*WHAT THIS TASK INVOLVES*
Look in the material below for the line with "Image resolution: width=765" and the line with "Task: Click the 'people", then set down exactly those two lines and all lines between, nothing more.

:::::

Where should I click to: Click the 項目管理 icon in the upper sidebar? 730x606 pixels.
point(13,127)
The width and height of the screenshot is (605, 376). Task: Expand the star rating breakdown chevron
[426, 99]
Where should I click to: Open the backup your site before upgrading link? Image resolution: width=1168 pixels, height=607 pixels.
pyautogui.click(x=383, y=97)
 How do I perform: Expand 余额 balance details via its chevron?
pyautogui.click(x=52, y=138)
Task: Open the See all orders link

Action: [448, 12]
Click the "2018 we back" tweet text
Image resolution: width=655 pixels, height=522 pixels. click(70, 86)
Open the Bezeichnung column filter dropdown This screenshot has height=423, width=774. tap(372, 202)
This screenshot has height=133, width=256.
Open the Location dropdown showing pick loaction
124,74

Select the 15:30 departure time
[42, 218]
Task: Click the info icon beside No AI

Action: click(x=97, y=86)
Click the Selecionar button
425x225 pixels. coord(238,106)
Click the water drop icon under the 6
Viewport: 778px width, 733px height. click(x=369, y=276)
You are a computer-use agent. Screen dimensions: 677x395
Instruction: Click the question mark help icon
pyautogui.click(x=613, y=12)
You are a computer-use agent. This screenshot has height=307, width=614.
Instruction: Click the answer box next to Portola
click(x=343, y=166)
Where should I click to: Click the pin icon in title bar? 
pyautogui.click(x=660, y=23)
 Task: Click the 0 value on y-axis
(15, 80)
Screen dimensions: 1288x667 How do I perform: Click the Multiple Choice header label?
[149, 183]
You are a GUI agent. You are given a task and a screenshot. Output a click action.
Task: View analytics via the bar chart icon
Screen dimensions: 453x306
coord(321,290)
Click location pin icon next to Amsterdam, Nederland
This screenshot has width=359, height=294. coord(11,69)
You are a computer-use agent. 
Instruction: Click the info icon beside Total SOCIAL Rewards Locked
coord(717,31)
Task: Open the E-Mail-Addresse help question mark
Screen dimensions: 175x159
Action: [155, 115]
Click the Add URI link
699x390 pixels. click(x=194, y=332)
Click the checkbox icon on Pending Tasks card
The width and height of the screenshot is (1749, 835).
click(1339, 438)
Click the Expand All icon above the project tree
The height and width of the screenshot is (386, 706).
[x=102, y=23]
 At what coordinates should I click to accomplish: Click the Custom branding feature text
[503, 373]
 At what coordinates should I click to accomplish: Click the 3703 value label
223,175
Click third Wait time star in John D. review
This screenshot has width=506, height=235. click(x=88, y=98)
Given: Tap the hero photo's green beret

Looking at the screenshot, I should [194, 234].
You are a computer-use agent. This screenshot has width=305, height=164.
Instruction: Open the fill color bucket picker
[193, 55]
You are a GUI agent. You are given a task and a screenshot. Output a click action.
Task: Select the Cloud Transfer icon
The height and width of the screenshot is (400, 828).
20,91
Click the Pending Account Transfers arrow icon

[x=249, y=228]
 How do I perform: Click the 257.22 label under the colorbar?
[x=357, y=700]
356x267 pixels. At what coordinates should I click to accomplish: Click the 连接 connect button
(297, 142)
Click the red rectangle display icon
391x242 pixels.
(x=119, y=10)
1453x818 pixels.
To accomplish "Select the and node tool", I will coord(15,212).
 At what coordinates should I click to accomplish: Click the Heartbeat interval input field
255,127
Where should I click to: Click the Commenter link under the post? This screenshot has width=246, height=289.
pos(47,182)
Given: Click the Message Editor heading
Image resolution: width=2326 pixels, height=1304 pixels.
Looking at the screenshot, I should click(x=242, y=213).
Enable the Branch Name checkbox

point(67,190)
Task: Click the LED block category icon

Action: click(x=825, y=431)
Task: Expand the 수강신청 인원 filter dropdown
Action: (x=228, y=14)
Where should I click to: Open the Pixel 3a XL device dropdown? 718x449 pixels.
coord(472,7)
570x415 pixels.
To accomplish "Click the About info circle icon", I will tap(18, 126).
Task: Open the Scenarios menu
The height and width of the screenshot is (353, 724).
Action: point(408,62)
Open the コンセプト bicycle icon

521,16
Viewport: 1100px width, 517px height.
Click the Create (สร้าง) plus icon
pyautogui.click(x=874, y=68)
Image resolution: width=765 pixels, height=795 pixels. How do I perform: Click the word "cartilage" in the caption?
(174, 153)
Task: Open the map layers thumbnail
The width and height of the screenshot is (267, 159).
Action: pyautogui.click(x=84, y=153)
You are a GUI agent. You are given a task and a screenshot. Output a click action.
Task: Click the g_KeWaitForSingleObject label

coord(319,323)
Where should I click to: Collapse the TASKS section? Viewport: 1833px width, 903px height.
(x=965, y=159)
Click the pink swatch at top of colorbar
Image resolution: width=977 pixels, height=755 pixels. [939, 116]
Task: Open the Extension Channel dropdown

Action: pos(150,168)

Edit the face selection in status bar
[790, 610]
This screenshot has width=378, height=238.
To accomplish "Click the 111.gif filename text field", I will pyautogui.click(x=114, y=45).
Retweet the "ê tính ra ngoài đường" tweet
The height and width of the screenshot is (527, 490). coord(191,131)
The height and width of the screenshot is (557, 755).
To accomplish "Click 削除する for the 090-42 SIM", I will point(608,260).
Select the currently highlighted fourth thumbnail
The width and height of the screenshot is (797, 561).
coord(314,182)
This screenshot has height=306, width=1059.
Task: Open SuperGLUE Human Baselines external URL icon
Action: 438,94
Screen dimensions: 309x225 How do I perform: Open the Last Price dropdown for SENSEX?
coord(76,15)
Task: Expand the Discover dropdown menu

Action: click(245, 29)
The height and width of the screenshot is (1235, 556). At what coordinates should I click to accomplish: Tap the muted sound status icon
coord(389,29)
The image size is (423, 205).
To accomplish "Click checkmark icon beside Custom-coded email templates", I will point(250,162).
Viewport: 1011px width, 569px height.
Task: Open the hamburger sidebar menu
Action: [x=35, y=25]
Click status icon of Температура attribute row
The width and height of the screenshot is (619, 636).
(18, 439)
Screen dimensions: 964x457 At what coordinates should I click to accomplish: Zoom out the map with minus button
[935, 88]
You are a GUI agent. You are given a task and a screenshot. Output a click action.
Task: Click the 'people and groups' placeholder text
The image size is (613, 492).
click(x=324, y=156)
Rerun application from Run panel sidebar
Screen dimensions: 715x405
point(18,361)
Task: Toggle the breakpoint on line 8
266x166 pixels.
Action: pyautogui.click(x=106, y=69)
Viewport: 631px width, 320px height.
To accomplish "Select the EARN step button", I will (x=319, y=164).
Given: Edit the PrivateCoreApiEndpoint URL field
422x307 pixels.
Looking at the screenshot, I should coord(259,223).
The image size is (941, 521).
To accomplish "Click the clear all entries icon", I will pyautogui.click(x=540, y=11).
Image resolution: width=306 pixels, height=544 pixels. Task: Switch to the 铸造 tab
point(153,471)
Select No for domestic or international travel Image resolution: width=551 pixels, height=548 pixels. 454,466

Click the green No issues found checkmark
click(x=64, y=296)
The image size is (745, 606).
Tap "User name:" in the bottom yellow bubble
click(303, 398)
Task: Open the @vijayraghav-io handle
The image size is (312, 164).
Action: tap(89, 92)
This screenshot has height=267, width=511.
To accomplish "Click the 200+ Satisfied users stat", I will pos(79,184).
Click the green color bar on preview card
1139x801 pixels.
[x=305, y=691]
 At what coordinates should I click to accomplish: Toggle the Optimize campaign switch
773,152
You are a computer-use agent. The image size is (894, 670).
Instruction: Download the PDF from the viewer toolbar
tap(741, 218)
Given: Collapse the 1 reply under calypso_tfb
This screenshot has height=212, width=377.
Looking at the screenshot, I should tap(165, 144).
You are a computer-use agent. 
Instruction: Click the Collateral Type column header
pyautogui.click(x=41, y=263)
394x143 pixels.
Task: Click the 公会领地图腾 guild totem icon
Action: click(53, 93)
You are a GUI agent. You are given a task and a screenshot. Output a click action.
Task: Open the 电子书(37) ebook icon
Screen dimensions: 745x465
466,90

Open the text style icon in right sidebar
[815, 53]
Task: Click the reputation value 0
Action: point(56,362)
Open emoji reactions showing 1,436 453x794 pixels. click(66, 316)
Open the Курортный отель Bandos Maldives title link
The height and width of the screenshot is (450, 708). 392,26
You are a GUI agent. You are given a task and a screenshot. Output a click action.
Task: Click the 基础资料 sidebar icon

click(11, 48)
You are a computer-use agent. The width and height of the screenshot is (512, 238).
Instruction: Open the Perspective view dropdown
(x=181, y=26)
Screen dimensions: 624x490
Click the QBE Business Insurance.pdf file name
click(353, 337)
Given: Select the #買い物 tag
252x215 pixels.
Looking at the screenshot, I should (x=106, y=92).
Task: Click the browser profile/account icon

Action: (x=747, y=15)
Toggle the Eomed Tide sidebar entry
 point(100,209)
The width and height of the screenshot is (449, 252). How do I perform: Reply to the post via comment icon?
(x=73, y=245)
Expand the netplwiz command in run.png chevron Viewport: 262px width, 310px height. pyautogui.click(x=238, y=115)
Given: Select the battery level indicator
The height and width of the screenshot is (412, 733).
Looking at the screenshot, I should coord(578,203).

:::::

*OUTPUT FOR THIS EXERCISE*
Image resolution: width=765 pixels, height=795 pixels. How do I perform: Click the word "cartilage" in the caption?
(174, 153)
Task: Open the map layers thumbnail
The width and height of the screenshot is (267, 159).
Action: pyautogui.click(x=84, y=153)
You are a GUI agent. You are given a task and a screenshot. Output a click action.
Task: Click the g_KeWaitForSingleObject label

coord(319,323)
Where should I click to: Collapse the TASKS section? Viewport: 1833px width, 903px height.
(x=965, y=159)
Click the pink swatch at top of colorbar
Image resolution: width=977 pixels, height=755 pixels. [939, 116]
Task: Open the Extension Channel dropdown

Action: pos(150,168)

Edit the face selection in status bar
[790, 610]
This screenshot has width=378, height=238.
To accomplish "Click the 111.gif filename text field", I will pyautogui.click(x=114, y=45).
Retweet the "ê tính ra ngoài đường" tweet
The height and width of the screenshot is (527, 490). coord(191,131)
The height and width of the screenshot is (557, 755).
To accomplish "Click 削除する for the 090-42 SIM", I will point(608,260).
Select the currently highlighted fourth thumbnail
The width and height of the screenshot is (797, 561).
coord(314,182)
This screenshot has height=306, width=1059.
Task: Open SuperGLUE Human Baselines external URL icon
Action: 438,94
Screen dimensions: 309x225 How do I perform: Open the Last Price dropdown for SENSEX?
coord(76,15)
Task: Expand the Discover dropdown menu

Action: click(245, 29)
The height and width of the screenshot is (1235, 556). At what coordinates should I click to accomplish: Tap the muted sound status icon
coord(389,29)
The image size is (423, 205).
To accomplish "Click checkmark icon beside Custom-coded email templates", I will point(250,162).
Viewport: 1011px width, 569px height.
Task: Open the hamburger sidebar menu
Action: [x=35, y=25]
Click status icon of Температура attribute row
The width and height of the screenshot is (619, 636).
(18, 439)
Screen dimensions: 964x457 At what coordinates should I click to accomplish: Zoom out the map with minus button
[935, 88]
You are a GUI agent. You are given a task and a screenshot. Output a click action.
Task: Click the 'people and groups' placeholder text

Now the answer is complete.